Well, my two cents on this: When I upgraded my servers (about half a year ago) and started using a mysql-based Bayes DB, image spams began to drive me crazy. Seemed like there was no way to stop them. But with a good purge of bayes, a rebuild, and the addition of sa-update rules, it all began to get better. Right now, I have implemented a system for my users to train a global Bayes database, and I must say it is working almost flawlessly. Only a few discussion lists got BAYES_99 hits, but as soon as the users forwarded them to the ham training account (or moved them to their webmail-based HAM folders), everything got better. I'm a small fish in this fight (two servers, about 400 users each, ~25000 messages a day, ~20000 rejected via zenspamhaus.org mostly, ~1100 spam messages, and ~30 virus messages a day), but I must say that taking good care of my Bayes database has improved a lot the spam fighting capabilities of my servers. It includes making sa-forget of false positives, then feeding them to sa-learn as ham, sa-forget of false negatives and making SA analyze and report them, etc. Luckily, I managed to write some scripts to do the work for me. They're still at test stage, but I'm convinced that they seem to perform very well...

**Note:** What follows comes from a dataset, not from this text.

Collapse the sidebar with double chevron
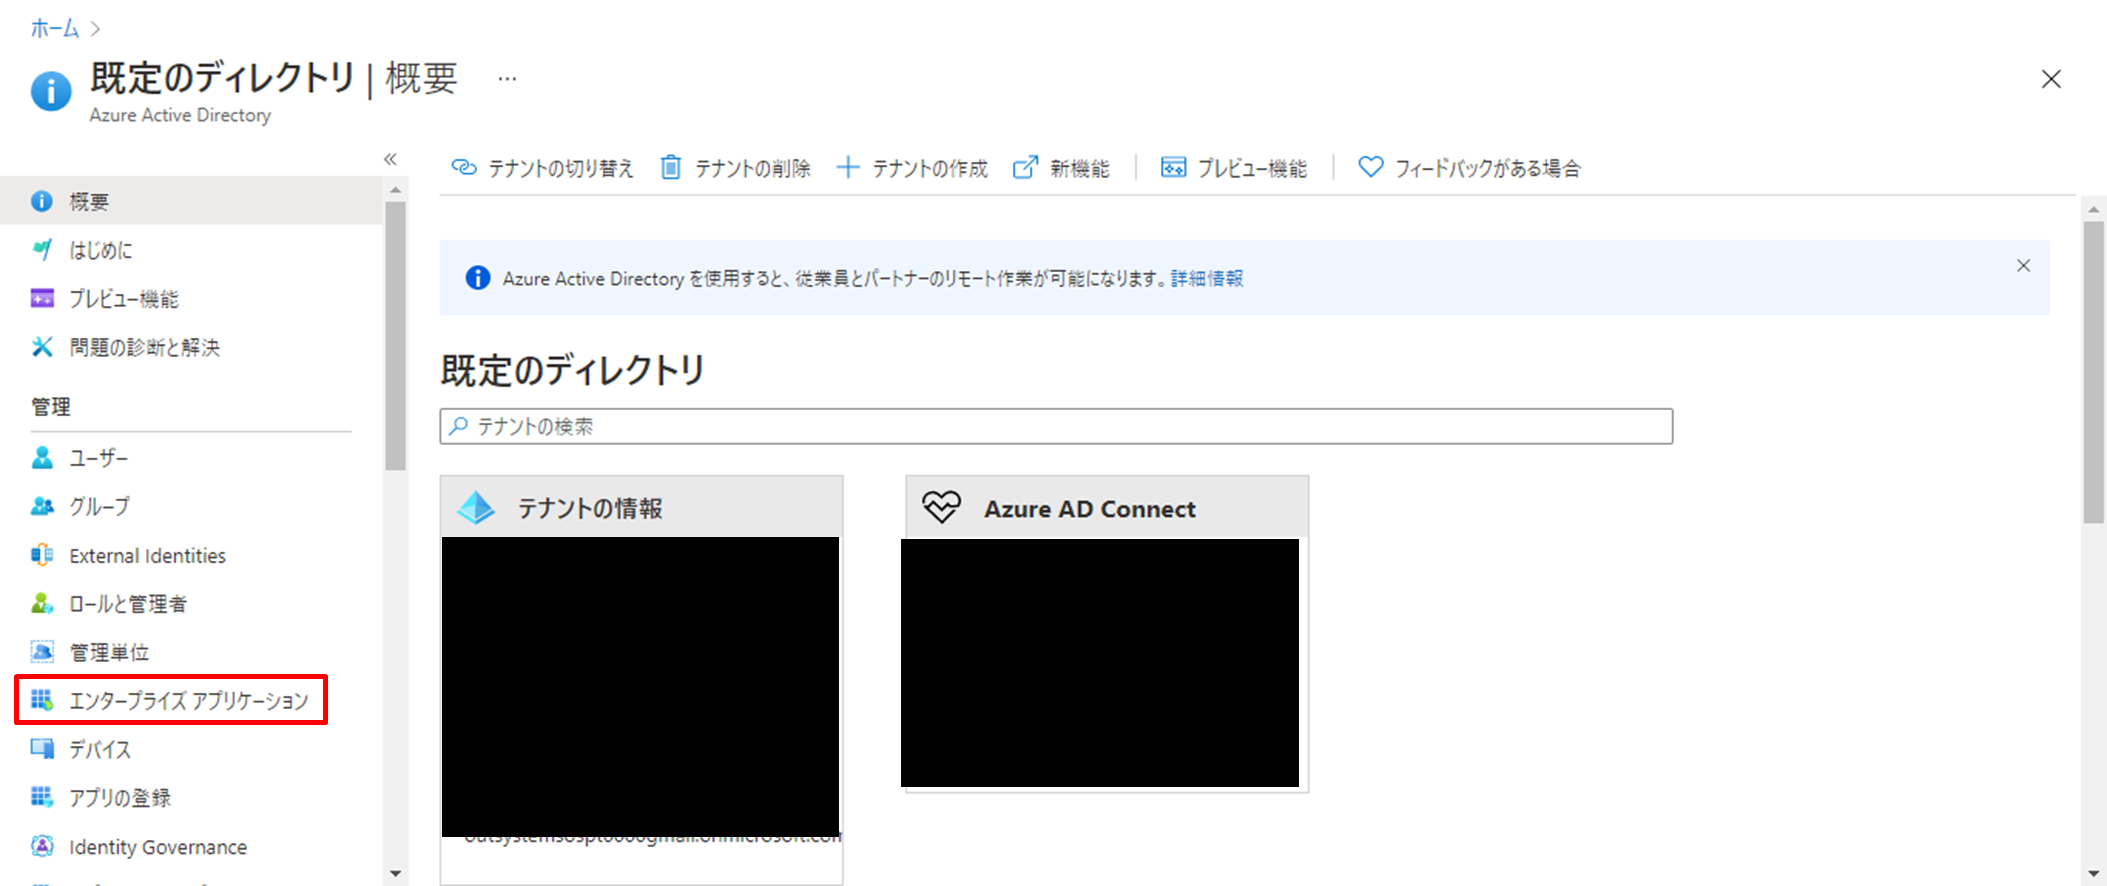 [x=390, y=159]
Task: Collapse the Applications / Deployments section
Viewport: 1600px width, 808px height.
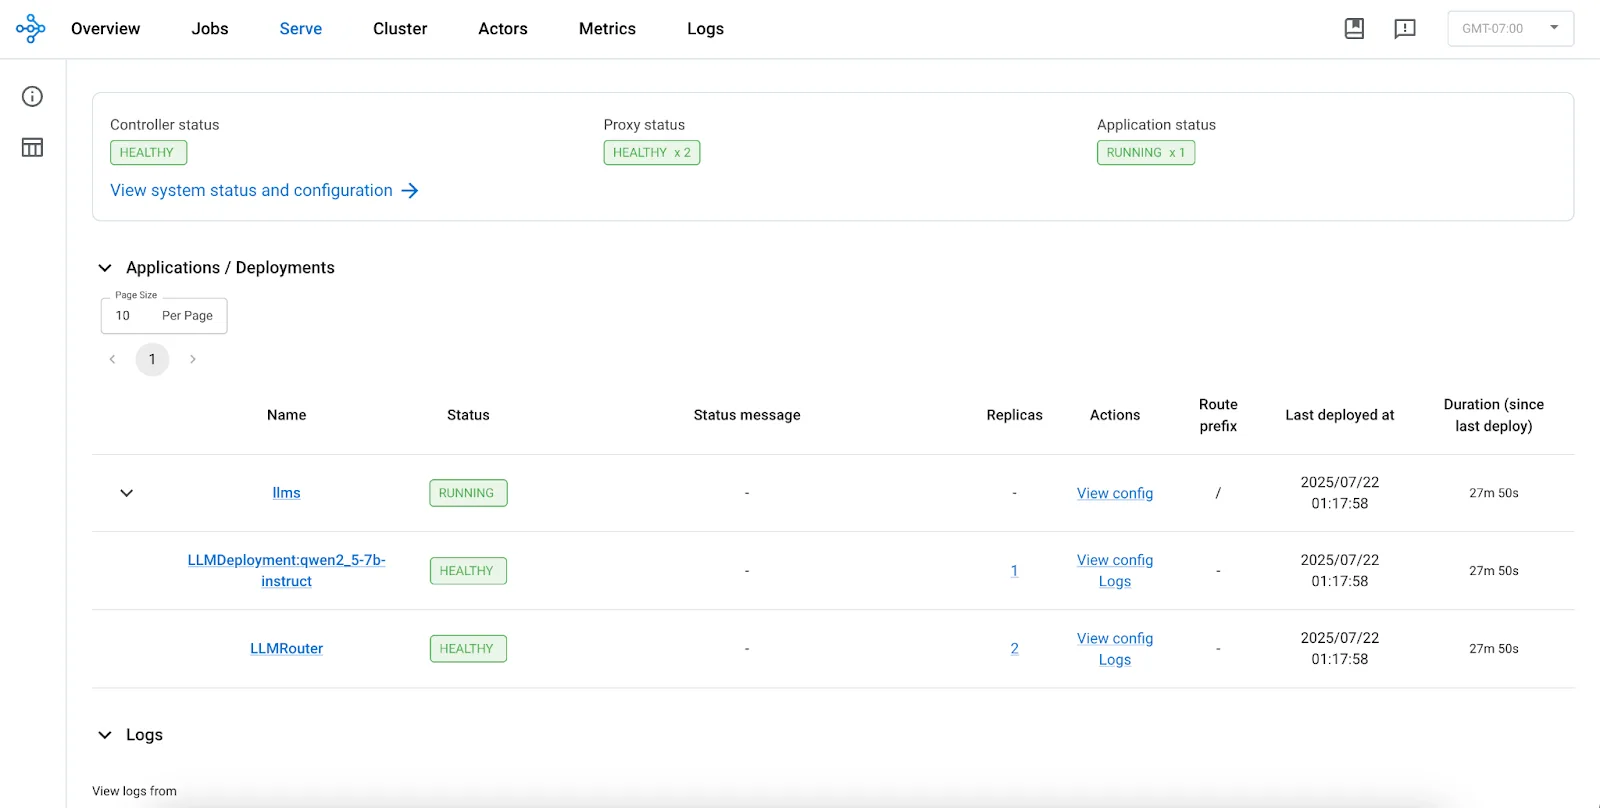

A taste: http://www.biol.unlp.edu.ar/cgi-bin/mailgraph.cgi Luis 2007/3/23, Jim Maul <[EMAIL PROTECTED]>:
Marc Perkel wrote: > Perhaps what I need to do is to get rid of autolearn and write my own > learning system that strips out the body of messages with images and > just learns the headers. My problem is that when users get image spam > they put it in the spam folders and they get learned. But the text in > the image spam causes ham type text to be learned as spam. That causes > ham to get higher scores. > > Are you sure of this? Have you also trained these ham messages to counter this effect? Not too long ago we were in the same situation. I have autolearn enabled but I have adjusted the thresholds to avoid learning false positives/negatives. We were getting ham (although arguably - they were newsletter type ham) that was hitting BAYES_99. As soon as i started training them as ham the problem went away. Spam is still detected correctly by bayes and these newsletters no longer hit bayes_99. -Jim
-- ------------------------------------------------- GNU-GPL: "May The Source Be With You... -------------------------------------------------